The future : some of the subjects talked about their future saying “I’ll continue the hydrotherapy”, “I intend to lose weight”, “I want to take care of my femur’s problem”.
Other significant changes were observed by the physiotherapist during the final solo evaluation that we describe as follows:
For the paraplegic : better movements (more confidence) in the transfer from wheel chair to tatame, to pass from sitting in the wheel chair to be on foot and back to sitting with less support, to walk with support.
For the tetraplegic: improvement in the transfers from the wheel chair with less support, independence in the movements of rolling on the tatame, more velocity in the movements, improvement in the handling of the wheel chair.
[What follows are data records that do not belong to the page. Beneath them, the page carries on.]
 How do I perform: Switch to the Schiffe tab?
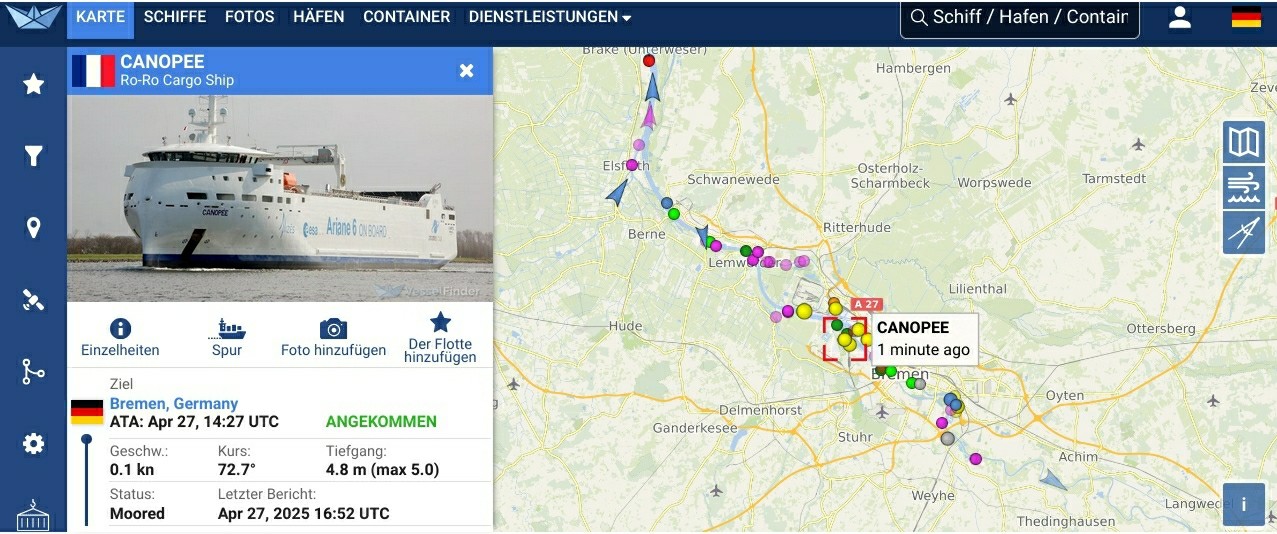pyautogui.click(x=175, y=17)
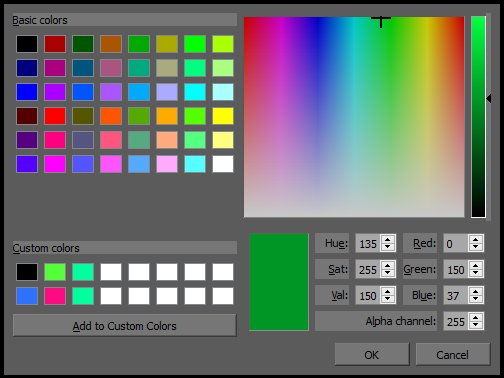Select the blue custom color in second row
The height and width of the screenshot is (378, 504).
click(x=27, y=296)
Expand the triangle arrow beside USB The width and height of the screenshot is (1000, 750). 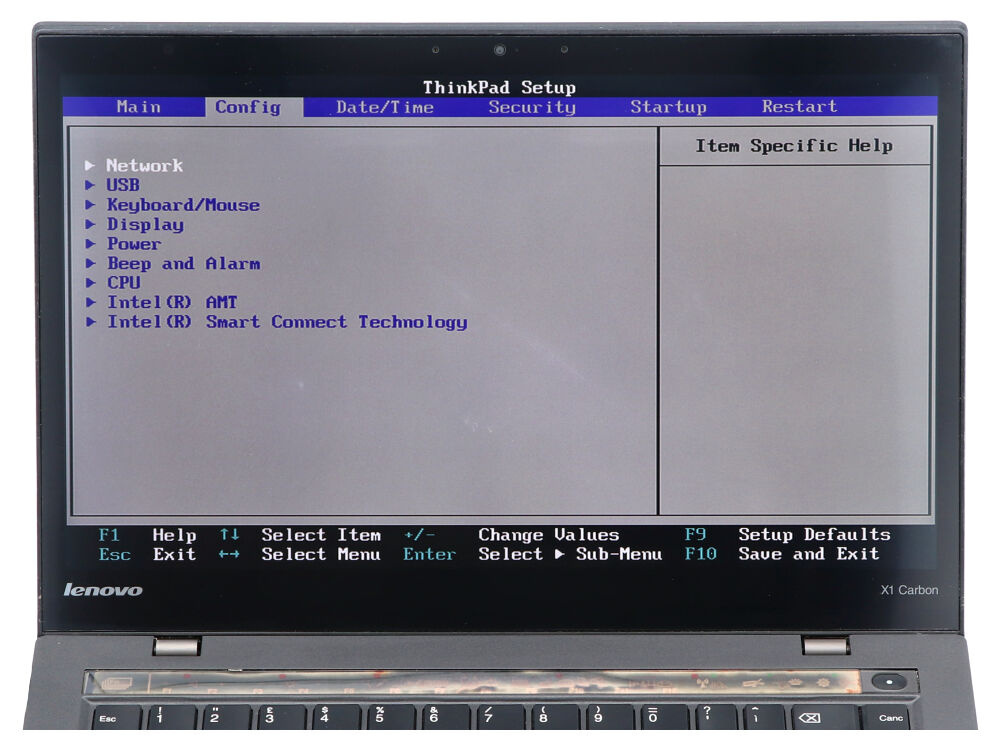tap(91, 185)
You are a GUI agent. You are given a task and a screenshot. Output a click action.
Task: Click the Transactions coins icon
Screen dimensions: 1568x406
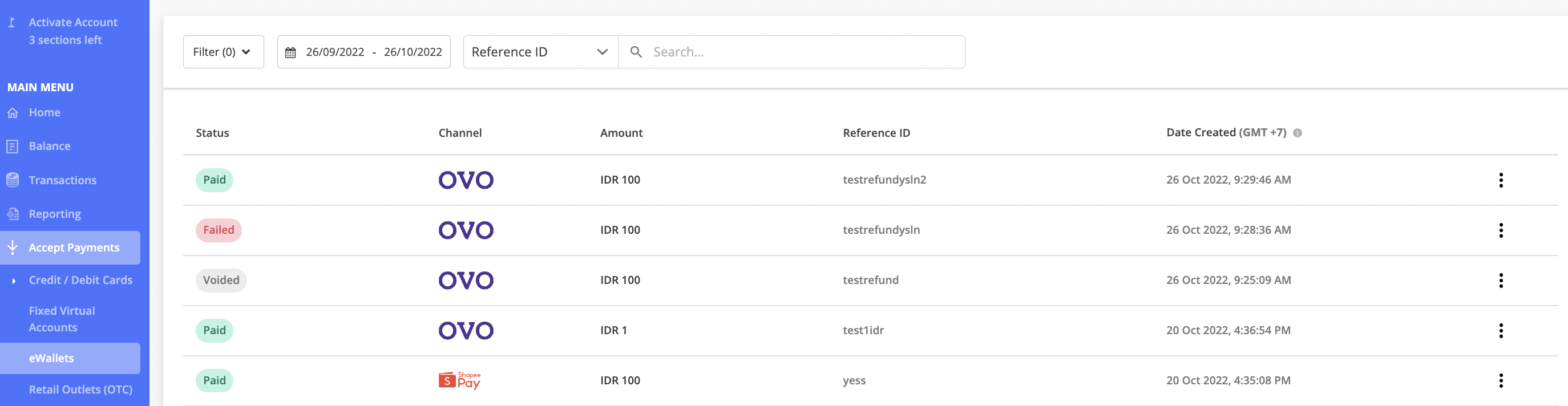point(12,180)
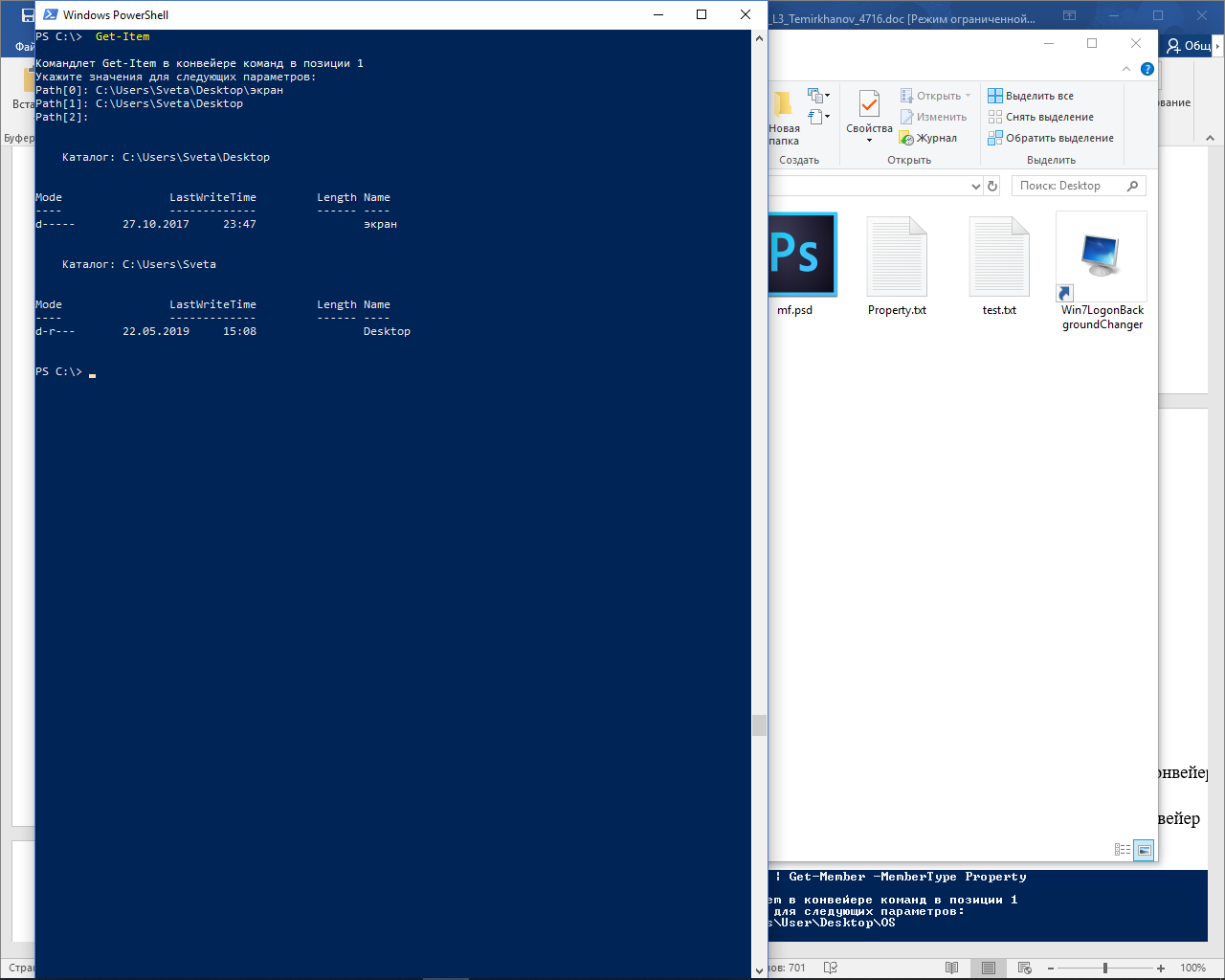Click Выделить все select all
The image size is (1225, 980).
point(1031,96)
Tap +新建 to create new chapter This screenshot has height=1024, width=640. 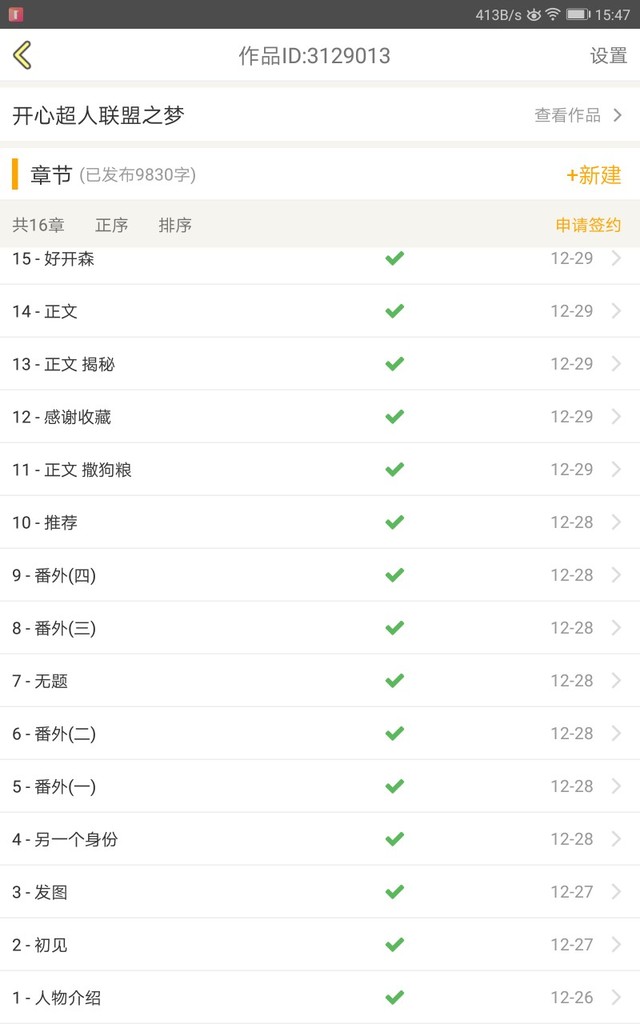(593, 175)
It is important to stress that the physiotherapist gave frequent support to the behaviors and questions of the subjects and also feed-back related to their performances. This kind of action made it possible the adaptation of the teaching program to the needs of each subject during the development of the work. All the participants pointed out the relevance of doing something more in spite of their limited physical conditions. For some of them the teaching program was the first experience with which they were improving even though they had experienced another type of rehabilitation.
Cohen (1999) pointed out that programmed exercises could stimulate process at neurological level. The person has different kinds of learning until to take control of the movements through conditioning. This author considers that those processes explain the individual differences related with the velocity of learning. This could happen with the six participants of that research which had different grades of learning of the 26 behaviors trained.
According to Levitt (1997) daily activities need some abilities that must be developed, just as, to control the posture or to maintain the equilibrium, to set in motion, to use the hands, to watch, to hear, to perceive using the tact, the pressure, the temperature, the olfaction, the sense of equilibrium, to understand what one’s says, to communicate with or without speech. The teaching program succeeded in stimulating some of those abilities.
In the water the activities must progress smoothly from simple to more complex forms so that the person with medullar lesion could master new motor movements that seldom could be performed outside the water. It is possible to the person with medullar lesion surpass the physical limitations imposed by the lesion developing his motor skills in accordance with the aspects related to his neurological recovery and time of lesion. The Hydrotherapy organized as a teaching program benefited the motor rehabilitation of the participants and also contributed with the personal valorization of each of them.
REFERENCES
BECKER, B.E., COLE, A.J. (1997) Comprehensive aquatic therapy. Boston/U.S.A.: Butterworth- Heinemann.
COHEN,H. (1999) Neuroscience for rehabilitation. 2ºed. Philadelphia/U.S.A.: Lippincott, Williams & Wilkins.
ISRAEL, V.L. (1995) Description of a hydrotherapy procedure for patients with medullar lesions: stage I. Proceedings of the 12 th International congress of the World Confederation for Physical Therapy. Washington, D.C./U.S.A., Jun. 25-30, p.19.
ISRAEL, V.L. (2000) Hidroterapia: um programa de ensino para desenvolver habilidades motoras aquáticas do lesado medular em piscina térmica. Tese de Doutoramento. Programa de pós-graduação em Educação Especial. Universidade Federal de São Carlos. São Carlos, SP.
ISRAEL, V.L., PARDO, M.B.L.(1998) Identificação de comportamentos motores aquáticos primordiais para adaptação do lesado medular na água. Revista Brasileira de Fisioterapia. V.3, Suplemento, p.47.
KELLER,F.S. (1972) Adeus Mestre! Ciência e Cultura.24(3), 207-217.
LEVITT, S. (1997) Habilidades básicas: uma abordagem global. Um guia para o desenvolvimento de crianças com deficiência. Campinas: Papirus.
PARDO, M.B.L. (1997) Princípios da Educação.Planejamento de ensino. Ribeirão Preto: Culto à Ciência.
SKINNER, B.F. (1967) Ciência e comportamento humano. Brasília: Ed. Universidade de Brasília.